Look below for the line that contains "The Hidden Gem at Sun Valley (1023, 450)", then copy it and each following line exactly, through and including the line that contains "ARTISTS (915, 82)".

Entries shown: Begin

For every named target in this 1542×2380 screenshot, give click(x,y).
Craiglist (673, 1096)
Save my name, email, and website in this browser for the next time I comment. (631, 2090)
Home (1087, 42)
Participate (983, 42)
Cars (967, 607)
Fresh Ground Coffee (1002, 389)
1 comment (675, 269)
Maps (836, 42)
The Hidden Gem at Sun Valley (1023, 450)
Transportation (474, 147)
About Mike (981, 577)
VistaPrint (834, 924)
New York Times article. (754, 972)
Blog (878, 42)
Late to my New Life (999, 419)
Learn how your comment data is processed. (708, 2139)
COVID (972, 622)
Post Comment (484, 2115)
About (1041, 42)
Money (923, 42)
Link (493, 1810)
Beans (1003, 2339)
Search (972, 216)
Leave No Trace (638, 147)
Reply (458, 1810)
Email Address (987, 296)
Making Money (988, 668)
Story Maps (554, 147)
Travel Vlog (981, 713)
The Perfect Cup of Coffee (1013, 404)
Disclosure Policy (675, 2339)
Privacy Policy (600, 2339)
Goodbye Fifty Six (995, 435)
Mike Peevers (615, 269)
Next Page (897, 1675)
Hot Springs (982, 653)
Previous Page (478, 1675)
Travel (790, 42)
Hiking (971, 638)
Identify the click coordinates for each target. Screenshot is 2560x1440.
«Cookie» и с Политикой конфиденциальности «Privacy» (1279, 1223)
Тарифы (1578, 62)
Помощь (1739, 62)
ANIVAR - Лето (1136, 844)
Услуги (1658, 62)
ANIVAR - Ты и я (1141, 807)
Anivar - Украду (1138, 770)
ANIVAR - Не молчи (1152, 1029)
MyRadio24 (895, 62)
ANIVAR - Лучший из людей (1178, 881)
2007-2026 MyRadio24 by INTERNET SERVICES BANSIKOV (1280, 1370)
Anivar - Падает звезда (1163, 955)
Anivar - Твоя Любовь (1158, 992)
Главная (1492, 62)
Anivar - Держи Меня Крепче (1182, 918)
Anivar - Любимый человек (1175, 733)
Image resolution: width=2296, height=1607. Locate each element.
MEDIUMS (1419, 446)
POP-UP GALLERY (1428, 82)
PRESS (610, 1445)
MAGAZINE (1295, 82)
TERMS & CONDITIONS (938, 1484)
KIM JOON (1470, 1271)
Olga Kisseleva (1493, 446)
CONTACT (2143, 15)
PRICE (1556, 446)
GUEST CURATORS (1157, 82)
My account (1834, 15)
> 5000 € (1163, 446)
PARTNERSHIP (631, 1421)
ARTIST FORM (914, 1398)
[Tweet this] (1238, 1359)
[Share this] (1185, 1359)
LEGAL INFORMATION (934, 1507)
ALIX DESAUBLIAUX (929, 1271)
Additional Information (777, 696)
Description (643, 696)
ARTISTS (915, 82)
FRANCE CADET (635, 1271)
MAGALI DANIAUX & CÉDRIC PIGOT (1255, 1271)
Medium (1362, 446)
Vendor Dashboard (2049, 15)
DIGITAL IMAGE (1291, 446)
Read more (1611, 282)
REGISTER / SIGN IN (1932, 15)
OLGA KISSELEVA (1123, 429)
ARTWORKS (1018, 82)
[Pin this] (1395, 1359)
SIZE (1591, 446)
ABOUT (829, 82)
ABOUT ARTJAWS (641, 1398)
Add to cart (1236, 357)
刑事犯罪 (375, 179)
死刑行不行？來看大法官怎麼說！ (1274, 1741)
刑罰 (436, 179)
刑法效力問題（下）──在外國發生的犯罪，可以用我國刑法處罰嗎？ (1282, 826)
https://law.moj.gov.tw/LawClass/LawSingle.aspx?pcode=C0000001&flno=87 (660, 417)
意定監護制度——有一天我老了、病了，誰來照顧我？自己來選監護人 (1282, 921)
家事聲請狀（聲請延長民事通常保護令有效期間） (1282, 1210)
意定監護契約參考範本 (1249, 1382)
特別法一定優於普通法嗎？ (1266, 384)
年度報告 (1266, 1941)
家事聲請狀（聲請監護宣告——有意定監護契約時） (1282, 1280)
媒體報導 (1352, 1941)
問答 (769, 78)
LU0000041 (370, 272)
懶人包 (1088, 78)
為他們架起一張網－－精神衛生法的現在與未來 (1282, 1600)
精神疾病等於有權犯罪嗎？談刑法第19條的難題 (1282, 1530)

Entries shown: End

◆ Response
The Hidden Gem at Sun Valley (1023, 450)
Transportation (474, 147)
About Mike (981, 577)
VistaPrint (834, 924)
New York Times article. (754, 972)
Blog (878, 42)
Late to my New Life (999, 419)
Learn how your comment data is processed. (708, 2139)
COVID (972, 622)
Post Comment (484, 2115)
About (1041, 42)
Money (923, 42)
Link (493, 1810)
Beans (1003, 2339)
Search (972, 216)
Leave No Trace (638, 147)
Reply (458, 1810)
Email Address (987, 296)
Making Money (988, 668)
Story Maps (554, 147)
Travel Vlog (981, 713)
The Perfect Cup of Coffee (1013, 404)
Disclosure Policy (675, 2339)
Privacy Policy (600, 2339)
Goodbye Fifty Six (995, 435)
Mike Peevers (615, 269)
Next Page (897, 1675)
Hot Springs (982, 653)
Previous Page (478, 1675)
Travel (790, 42)
Hiking (971, 638)
Identify the click coordinates for each target. Screenshot is 2560x1440.
«Cookie» и с Политикой конфиденциальности «Privacy» (1279, 1223)
Тарифы (1578, 62)
Помощь (1739, 62)
ANIVAR - Лето (1136, 844)
Услуги (1658, 62)
ANIVAR - Ты и я (1141, 807)
Anivar - Украду (1138, 770)
ANIVAR - Не молчи (1152, 1029)
MyRadio24 (895, 62)
ANIVAR - Лучший из людей (1178, 881)
2007-2026 MyRadio24 by INTERNET SERVICES BANSIKOV (1280, 1370)
Anivar - Падает звезда (1163, 955)
Anivar - Твоя Любовь (1158, 992)
Главная (1492, 62)
Anivar - Держи Меня Крепче (1182, 918)
Anivar - Любимый человек (1175, 733)
Image resolution: width=2296, height=1607. Locate each element.
MEDIUMS (1419, 446)
POP-UP GALLERY (1428, 82)
PRESS (610, 1445)
MAGAZINE (1295, 82)
TERMS & CONDITIONS (938, 1484)
KIM JOON (1470, 1271)
Olga Kisseleva (1493, 446)
CONTACT (2143, 15)
PRICE (1556, 446)
GUEST CURATORS (1157, 82)
My account (1834, 15)
> 5000 € (1163, 446)
PARTNERSHIP (631, 1421)
ARTIST FORM (914, 1398)
[Tweet this] (1238, 1359)
[Share this] (1185, 1359)
LEGAL INFORMATION (934, 1507)
ALIX DESAUBLIAUX (929, 1271)
Additional Information (777, 696)
Description (643, 696)
ARTISTS (915, 82)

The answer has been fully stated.